À peine l’annonce du décès de François a-t-elle fait vibrer les portails d’alerte qu’un autre tic-tic-tic s’est déclenché : celui des plateformes de paris. En quarante-huit heures, Polymarket a englouti plus de 5 millions de dollars d’enjeux, William Hill a ouvert une page dédiée et les comparateurs de cotes ont transformé les « papabili » en chevaux de départ. Crypto-parieurs, amateurs de thrillers vaticans et simples curieux : tout le monde cherche à stocker quelques satoshis sur le futur locataire du trône de Pierre. Le favori ? Pietro Parolin, numéro 2 du Saint-Siège, pour l’instant. Juste derrière, le Philippin Luis Antonio Tagle séduit les réseaux par son profil modéré, tandis que le Ghanéen Peter Turkson agite l’espoir d’un premier pape africain.
Des marchés cryptés aux vieux bookmakers : pari séculaire, engouement XXL
Rien de neuf, jure l’historien des paris : on spéculait déjà sur la soutane pontificale au xvie siècle. Sauf qu’aujourd’hui, les mises s’injectent à la vitesse d’une transaction Ethereum, hors radars réglementaires. FairPlay Sports Media parle de l’un des « événements les plus lucratifs de l’année » ; Oddschecker a carrément ouvert un onglet « Next Pope ». Pourtant, les statistiques rappellent la volatilité de l’exercice : en 2013, Bergoglio traînait à la quarantième place. Le cinéma n’aide pas : le succès du film Conclave a dopé le fantasme des intrigues cardinalices, chaque faction se voyant déjà coiffée du camauro.
Pronostics fragiles, jackpot garanti : le conclave n’a pas fini de faire sauter la banque
Reste la morale : l’Église tique sur ces jeux d’argent, mais observe le phénomène grossir, incapable d’endiguer la marée cryptée.

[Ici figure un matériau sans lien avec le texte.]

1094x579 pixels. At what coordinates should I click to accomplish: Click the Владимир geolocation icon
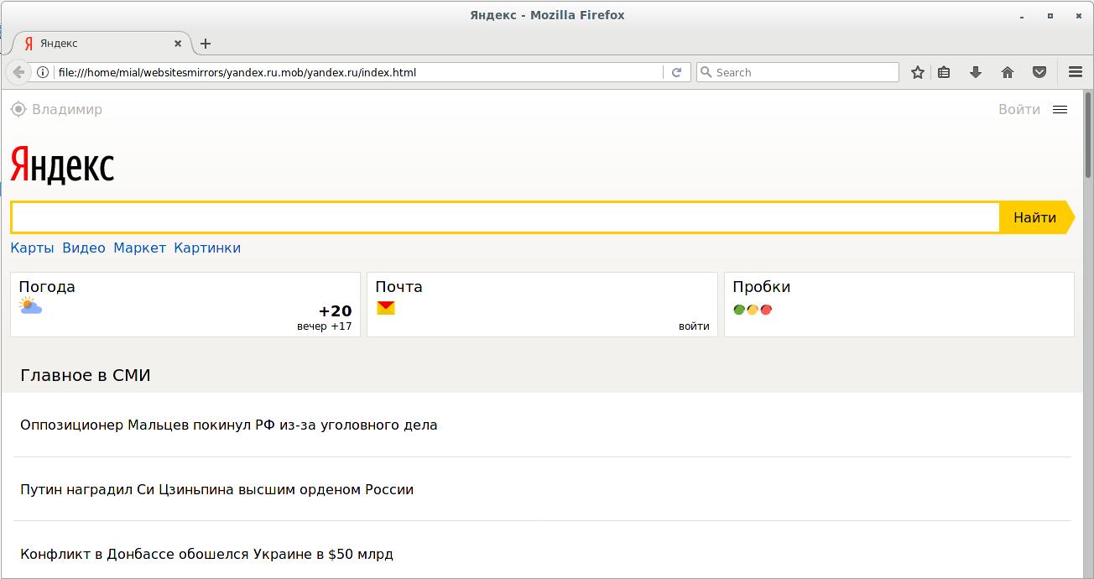click(18, 109)
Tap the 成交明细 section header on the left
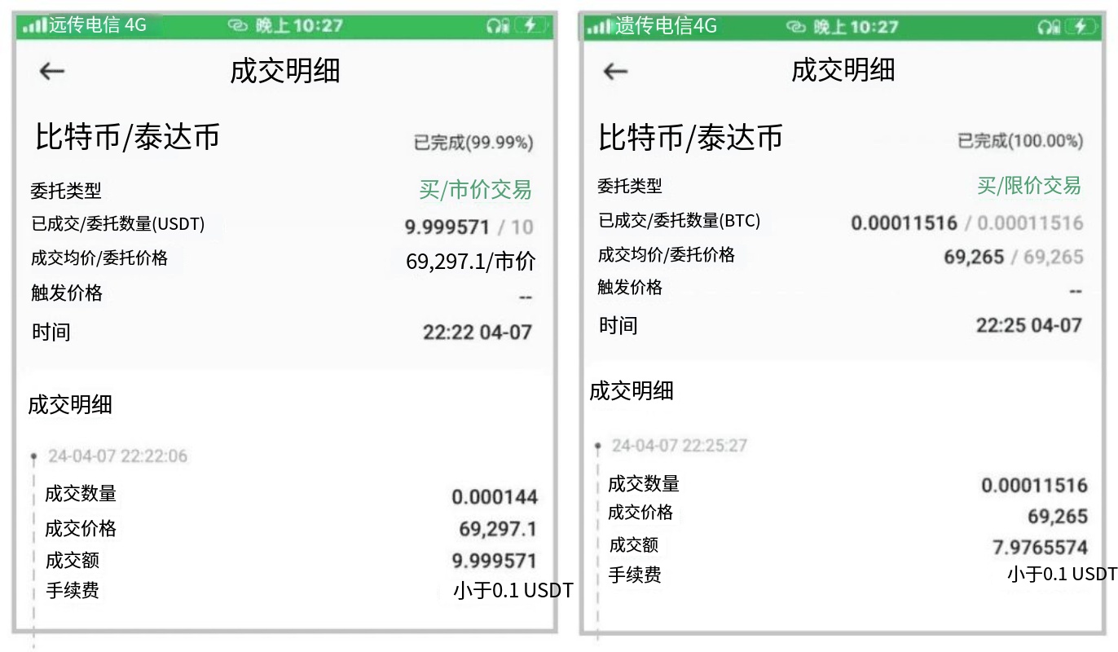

Les cardinaux, eux, affûteront bientôt leurs bulletins dans la chapelle Sixtine ; le pari ultime se jouera hors ligne, sous fresques et sous clé. Les professeurs d’économie le répètent : la flambée actuelle dit moins l’exactitude des cotes que la fascination mondiale pour un rituel hermétique. Tant pis si les algorithmes se trompent à nouveau ; les parieurs, eux, auront palpité jusqu’au dernier panache de fumée blanche. On comptera alors gagnants et perdants, mais la banque, forcément, aura déjà empoché sa dîme.